Source passage

· · ·

OpenAI Open-Sources MRC: A New Networking Protocol for Supercomputer-Scale AI Training
OpenAI and five hardware partners release MRC through the Open Compute Project to reduce congestion and hardware-fault disruptions in large GPU clusters.
Last verified:
OpenAI, together with AMD, Broadcom, Intel, Microsoft, and NVIDIA, has released MRC (Multipath Reliable Connection) — a new GPU networking protocol designed to keep Stargate-scale training runs alive through congestion events and hardware faults. Published through the Open Compute Project on May 5, 2026, MRC is now available to the broader industry as an open specification.
Preempting Failure: Static Source Routing
Most networking protocols respond to failures reactively, triggering routing updates that can cascade into their own disruptions. MRC takes the opposite approach. According to OpenAI Blog, its static source routing precomputes traffic paths so that when a link or switch fails, packets are deterministically rerouted without spawning a routing-protocol storm — eliminating whole categories of failure rather than patching them one by one.
Clearing the Bottlenecks: Adaptive Packet Spraying
At the traffic level, MRC deploys adaptive packet spraying to distribute transfers across all available paths in real time. This prevents the hot-spot congestion that forms when multiple GPUs simultaneously target a single destination — the kind of jitter that causes one late-arriving transfer to cascade idle time across thousands of downstream processors.

· · ·

Tasks to complete
1. In the MRC networking article, rewrite the part that opens with the words containing "Preempting Failure: Static" and closes with "one by one.", replacing "precomputes" with "calculates in advance".
2. Please continue the MRC networking article from where it stops.

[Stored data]
· · ·

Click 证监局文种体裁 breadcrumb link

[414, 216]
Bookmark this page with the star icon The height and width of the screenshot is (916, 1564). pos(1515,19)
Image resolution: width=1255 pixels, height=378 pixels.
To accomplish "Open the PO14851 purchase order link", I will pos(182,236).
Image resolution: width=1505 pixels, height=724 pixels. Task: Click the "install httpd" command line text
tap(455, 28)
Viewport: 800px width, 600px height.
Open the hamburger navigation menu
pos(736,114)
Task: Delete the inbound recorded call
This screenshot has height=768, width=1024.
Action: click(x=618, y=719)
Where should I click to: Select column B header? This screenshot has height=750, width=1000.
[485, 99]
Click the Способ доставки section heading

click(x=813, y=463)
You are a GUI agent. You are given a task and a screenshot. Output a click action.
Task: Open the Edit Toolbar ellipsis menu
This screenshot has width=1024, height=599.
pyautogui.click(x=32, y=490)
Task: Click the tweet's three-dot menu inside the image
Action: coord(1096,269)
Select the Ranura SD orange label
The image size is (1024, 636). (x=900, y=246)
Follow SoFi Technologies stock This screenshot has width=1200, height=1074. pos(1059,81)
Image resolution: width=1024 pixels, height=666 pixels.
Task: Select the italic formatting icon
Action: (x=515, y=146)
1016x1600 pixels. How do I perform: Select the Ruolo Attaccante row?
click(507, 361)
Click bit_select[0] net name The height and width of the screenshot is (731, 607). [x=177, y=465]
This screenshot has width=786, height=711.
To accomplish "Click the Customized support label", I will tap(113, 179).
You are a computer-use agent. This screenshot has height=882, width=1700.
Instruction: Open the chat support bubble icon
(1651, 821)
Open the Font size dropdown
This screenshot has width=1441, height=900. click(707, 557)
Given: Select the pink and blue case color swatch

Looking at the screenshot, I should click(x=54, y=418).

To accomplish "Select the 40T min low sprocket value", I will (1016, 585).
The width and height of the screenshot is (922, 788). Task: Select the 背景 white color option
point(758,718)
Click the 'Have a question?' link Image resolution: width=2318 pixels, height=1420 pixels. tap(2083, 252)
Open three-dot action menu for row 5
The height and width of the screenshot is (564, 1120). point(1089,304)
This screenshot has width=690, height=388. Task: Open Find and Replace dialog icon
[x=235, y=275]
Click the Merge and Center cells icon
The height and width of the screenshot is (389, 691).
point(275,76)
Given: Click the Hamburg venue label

· · ·

Exercise answers
1.
Preempting Failure: Static Source Routing
Most networking protocols respond to failures reactively, triggering routing updates that can cascade into their own disruptions. MRC takes the opposite approach. According to OpenAI Blog, its static source routing calculates in advance traffic paths so that when a link or switch fails, packets are deterministically rerouted without spawning a routing-protocol storm — eliminating whole categories of failure rather than patching them one by one.

2.
Layered Redundant Network Fabric
Structurally, MRC is built on redundant parallel network planes that provide independent connectivity paths using fewer physical components and lower power draw than conventional redundancy designs. OpenAI Blog notes that architectural simplicity becomes increasingly valuable at Stargate’s scale, where the total number of interconnects turns complexity into a compounding liability.
A Five-Partner Coalition Behind an Open Standard
What makes this release unusual is who signed on. The MRC coalition spans competing hardware vendors and a hyperscaler in a joint bet on open standards — routing the specification through the Open Compute Project rather than holding it proprietary. That choice reflects a calculation that shared infrastructure norms raise the ceiling for everyone faster than competitive hoarding would.
Why This Matters
With over 900 million weekly ChatGPT users, OpenAI increasingly operates network infrastructure at a scale where it has more in common with telecommunications carriers than software companies. Open-sourcing MRC shifts networking from a potential competitive moat into shared industry plumbing — a signal that OpenAI believes its advantage lies in what it builds on top of the network, not in the network itself. For AI infrastructure teams, the OCP release offers a concrete, vendor-backed blueprint for improving cluster resilience at scale.
Frequently Asked Questions
What is MRC (Multipath Reliable Connection) and who developed it?
MRC is an open networking protocol co-developed by OpenAI, AMD, Broadcom, Intel, Microsoft, and NVIDIA to improve GPU cluster reliability at supercomputer scale. It was released through the Open Compute Project in May 2026.
How does MRC improve AI training reliability compared to existing approaches?
MRC combines static source routing, adaptive packet spraying, and redundant parallel network planes to preempt congestion and reroute around hardware faults — eliminating entire failure categories rather than reacting to them after the fact.